* Your goal *
Each line from the first entry to the line with "You are a GUI", both included, is to be returned unchanged, with any pictures dropped.

* The data *

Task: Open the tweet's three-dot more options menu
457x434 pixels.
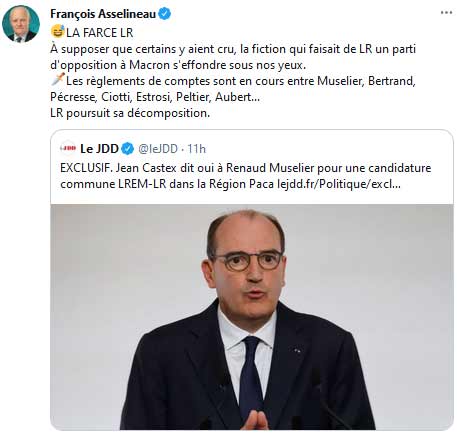Action: click(446, 13)
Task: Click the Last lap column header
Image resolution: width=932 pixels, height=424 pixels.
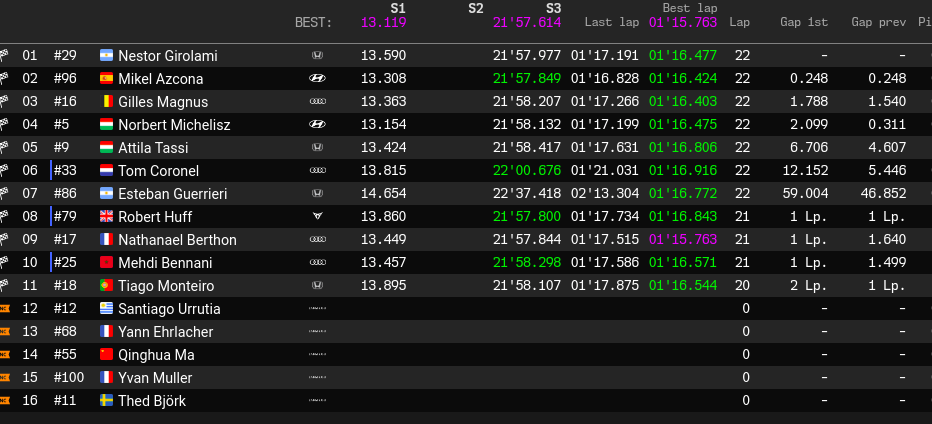Action: pos(612,22)
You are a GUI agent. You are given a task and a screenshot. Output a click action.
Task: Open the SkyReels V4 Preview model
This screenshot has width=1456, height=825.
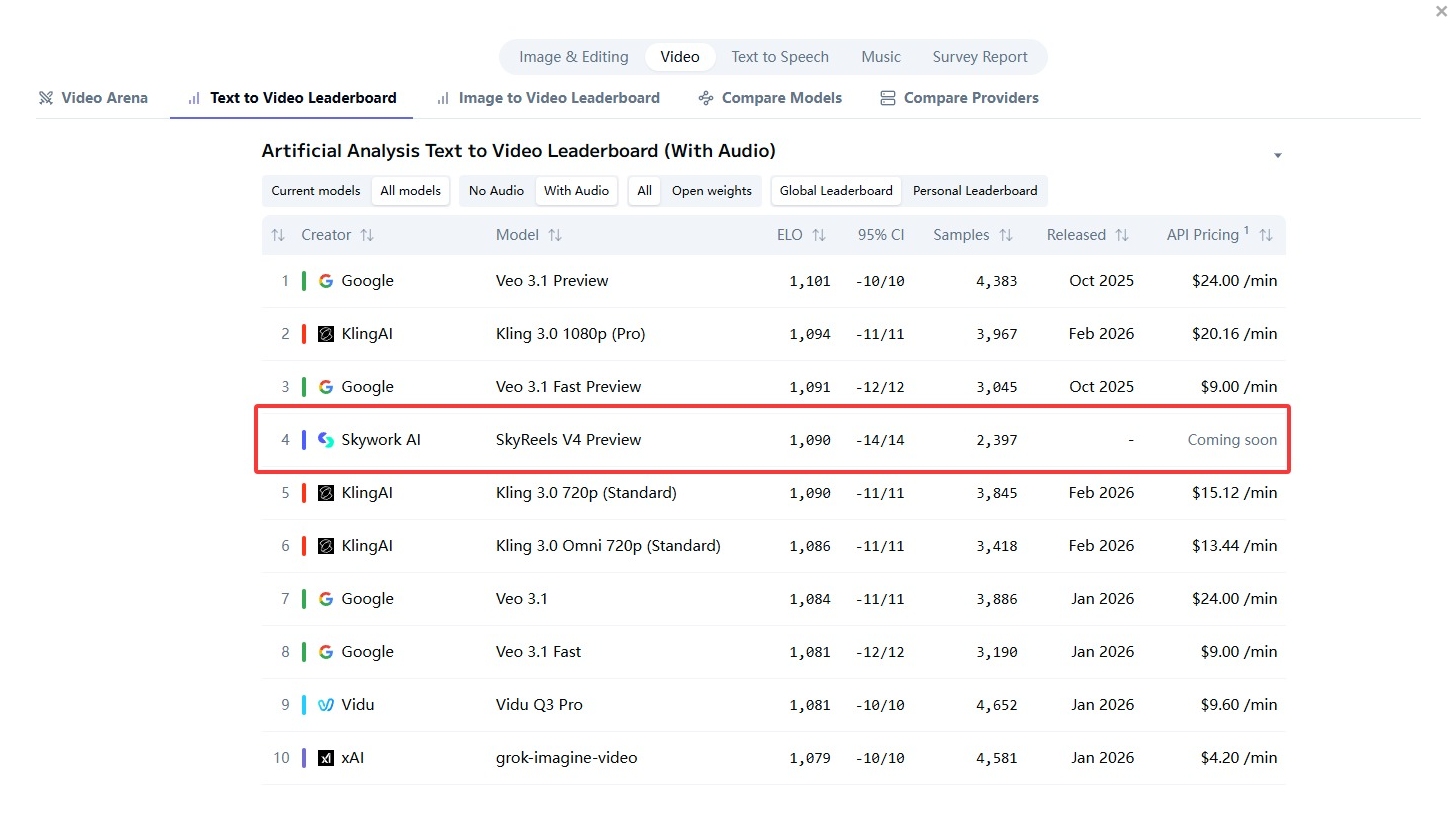(x=568, y=440)
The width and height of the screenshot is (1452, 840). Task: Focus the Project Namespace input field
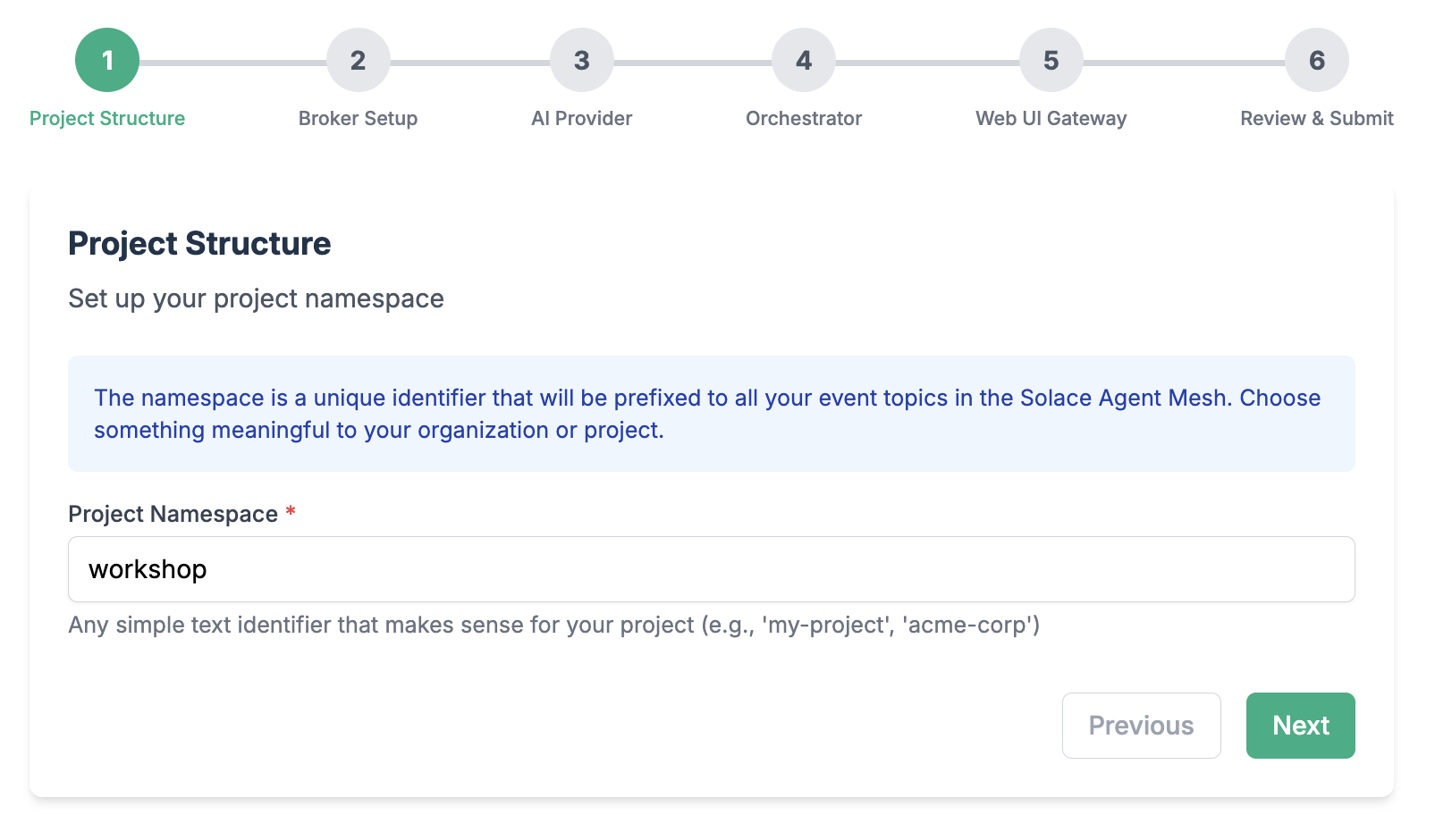[x=711, y=569]
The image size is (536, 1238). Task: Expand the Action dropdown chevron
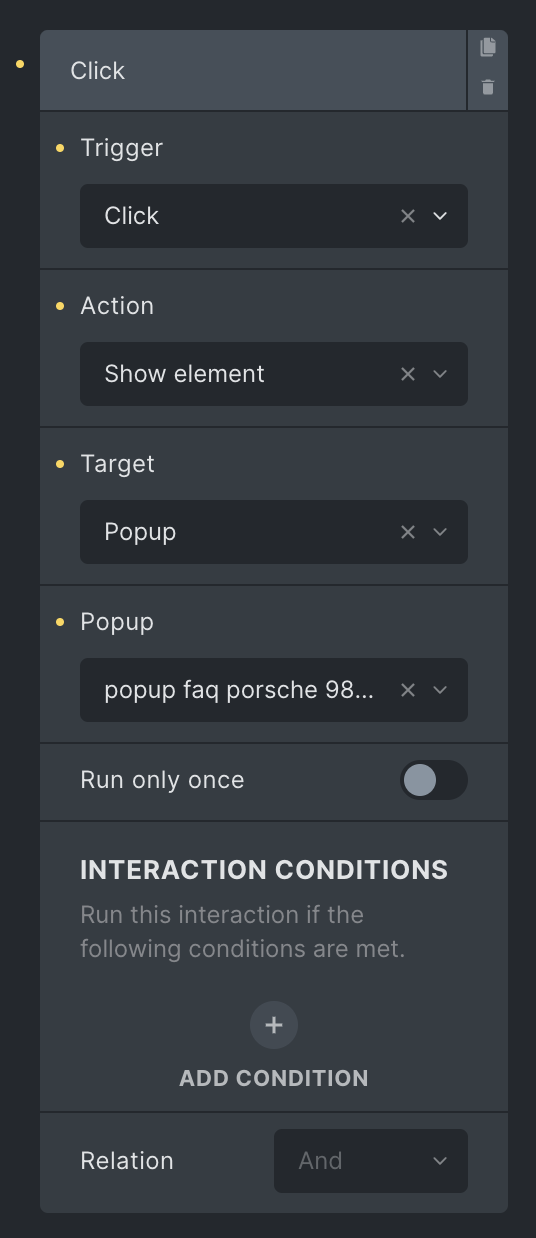pos(440,374)
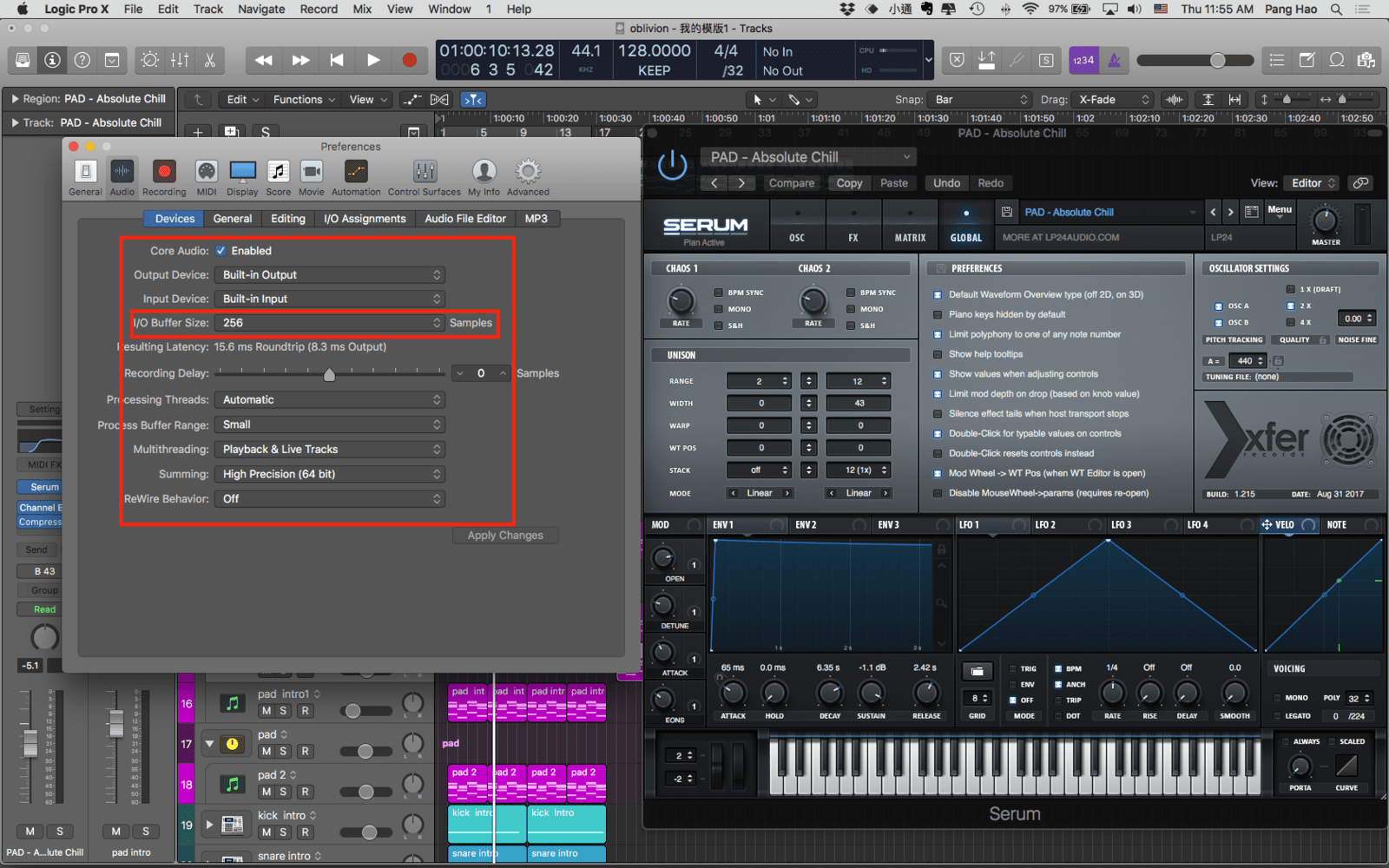Click the Spotlight search icon
This screenshot has width=1389, height=868.
coord(1337,10)
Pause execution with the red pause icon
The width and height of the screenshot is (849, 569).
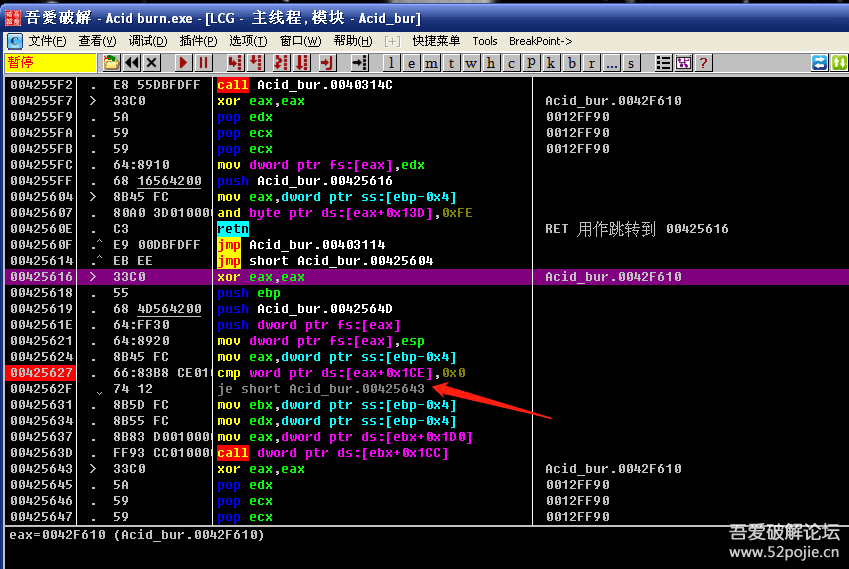[203, 63]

* Solution *
Task: Open the tweet's three-dot more options menu
457x434 pixels.
Action: click(446, 13)
Task: Click the Last lap column header
Image resolution: width=932 pixels, height=424 pixels.
Action: pos(612,22)
You are a GUI agent. You are given a task and a screenshot. Output a click action.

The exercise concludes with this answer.